Grindhouse

Grindhouse is a generally entertaining movie experience, but it's not for everybody. In fact, it's really grooved for a particularly small slice of the movie-going demographic: those who appreciate exploitation pictures that were shown in the eponymous grindhouses during the sixties and seventies (others may have seen them in drive-ins). Directors Robert Rodriguez and Quentin Tarantino are mavens on the subject, and certainly must have enjoyed themselves on this project, but the results for the rest of us are spotty.

Set up as a typical grindhouse double feature, complete with trailers, scratched film, and missing reels, Grindhouse is a long evening, clocking in at over three hours.

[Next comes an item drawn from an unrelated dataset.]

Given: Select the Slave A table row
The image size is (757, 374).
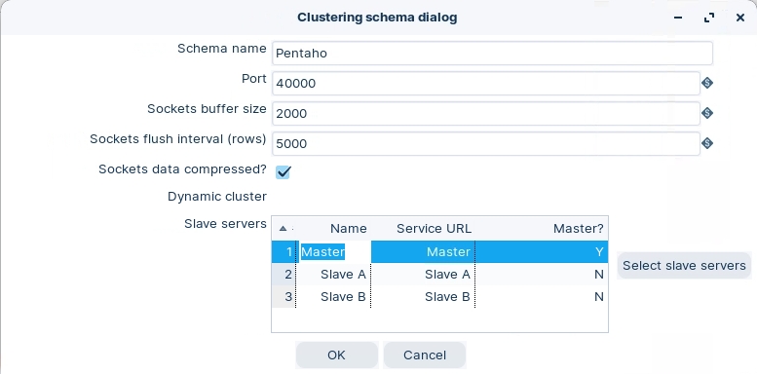Looking at the screenshot, I should (439, 274).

Each of the two films is 85 minutes, but both have moments that drag, so you're a bit numb by the time you walk out. Rodriguez's effort is Planet Terror, Tarantino's Death Proof. Rodriguez comes closert to the mark in sending up a cheesey, scuzzy horror film, while Tarantino's film comes closer to being brilliant on its own terms.

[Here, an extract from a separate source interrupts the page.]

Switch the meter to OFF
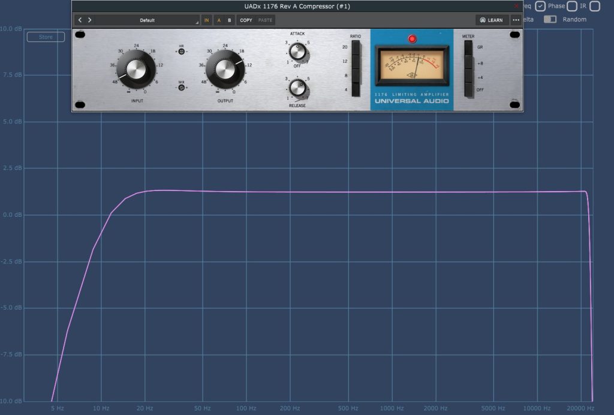The image size is (614, 415). pos(468,89)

After a phony trailer for a film called Machete, starring Danny Trejo (a film I would like to see), we see Planet Terror. Rodriquez has chosen to spoof the zombie film, a curious choice considering zombie pictures have been deconstructed every which way the last few years. Set in Austin, a type of gas turns people into flesh-eating monsters, and a tow-truck driver and gunslinger played by Freddy Rodriguez teams up with the local sheriff and his ex-girlfriend, a go-go dancer colorfully name Cherry Darling, played by Rose MacGowan to stop them. She gets her leg chewed off by zombies, and ends up using a machine gun as a prosthetic, which seems like the image that Rodriguez used for his inspiration. Also in the cast are Bruce Willis, Naveen Andrews (Sayid!) and Marley Shelton, who does well as a doctor who has to drive a car while her hands have been anesthetized.

Rodriguez has captured the spirit of the genre, as Planet Terror is funny-dumb. There's some neat, gory violence, and everyone plays their roles with tongues firmly in cheek. It would be a perfect film for Mystery Science Theater 3000.

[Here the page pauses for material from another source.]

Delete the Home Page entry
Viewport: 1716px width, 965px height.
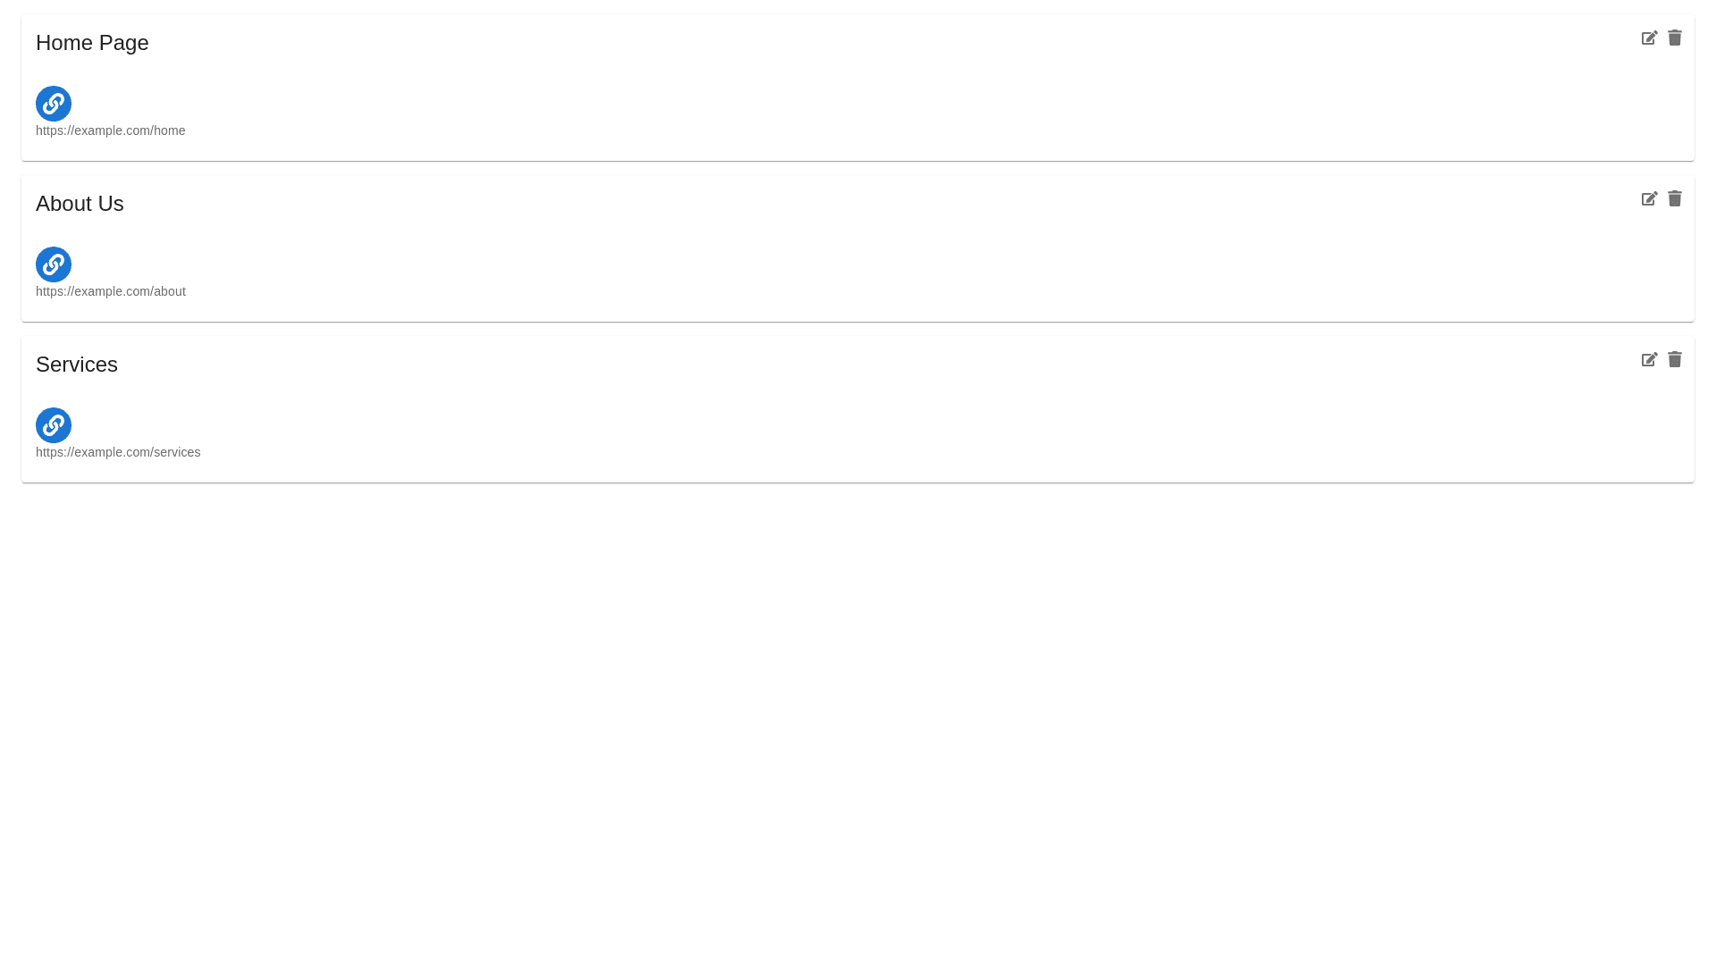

In between the two features comes three more trailers, directed by Rob Zombie, Edgar Wright, and Eli Roth. Zombie's, for a Nazi werewolf film, isn't very interesting, but the trailer for Don't, directed by Wright, and Thanksgiving, by Roth, are very funny. Thanksgiving is about a serial killer dressed as a pilgrim, and has some memorable scenes, such as a guy in a turkey costume getting decapitated, and a cheerleader doing the splits on a trampoline that has a knife sticking through it.

Then comes Death Proof. I'm still trying to wrap my mind around this film. It's both maddening and brilliant, very much in keeping with Tarantino's ouevre. Ostensibly, it's very long meandering conversations punctuated by a car wreck and then a classic car chase. It contains many elements familiar to Tarantino, such as female bare feet (the very first image of the film), a cool jukebox, and pointless conversations. The cast is almost entirely female, and resounds with strong women (even including stuntwomen Zoe Bell, who doubled for Uma Thurman in Kill Bill, playing herself). The only major male character is Stuntman Mike, played by Kurt Russell, who has a thing for running down girls in cars.

Death Proof, I think I'm safe in saying, is like no other grindhouse film ever made. At times the film actually looks too good, and its aspiration exceeds the limits of the genre. Car fanciers will certainly drool at the vintage Challenger involved in the chase, and there are some stunts (presumably performed by Bell herself) that are spectacular.

I'm still waiting for Tarantino to develop as a filmmaker that was promised in Pulp Fiction. Since then he's been fooling around, riffing on genre films that have built-in limits. It would be nice to see him stretch himself and try to tell stories about the human condition rather than engage in cinematic circle jerks.